Count the lines in the entries below that contain the string "agent". Reply with the number only.

▶ [Supplied material]:

* Begin *

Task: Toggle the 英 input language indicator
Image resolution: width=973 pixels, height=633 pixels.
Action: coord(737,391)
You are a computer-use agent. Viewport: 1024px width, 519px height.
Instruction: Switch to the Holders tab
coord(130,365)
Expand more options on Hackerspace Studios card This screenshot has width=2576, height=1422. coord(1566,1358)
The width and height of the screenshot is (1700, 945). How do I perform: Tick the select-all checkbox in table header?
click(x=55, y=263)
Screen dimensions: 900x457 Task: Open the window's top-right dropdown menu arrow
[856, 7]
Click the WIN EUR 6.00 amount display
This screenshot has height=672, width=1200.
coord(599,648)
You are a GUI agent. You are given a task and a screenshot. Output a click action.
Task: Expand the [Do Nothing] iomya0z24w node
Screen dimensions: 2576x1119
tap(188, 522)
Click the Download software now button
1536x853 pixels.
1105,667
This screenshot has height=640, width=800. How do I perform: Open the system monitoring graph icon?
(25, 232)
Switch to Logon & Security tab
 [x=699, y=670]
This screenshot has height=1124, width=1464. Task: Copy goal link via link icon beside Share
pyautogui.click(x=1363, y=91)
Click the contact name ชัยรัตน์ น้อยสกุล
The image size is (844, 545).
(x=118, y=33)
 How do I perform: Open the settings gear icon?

* End *

▶ [Solution for this problem]:
2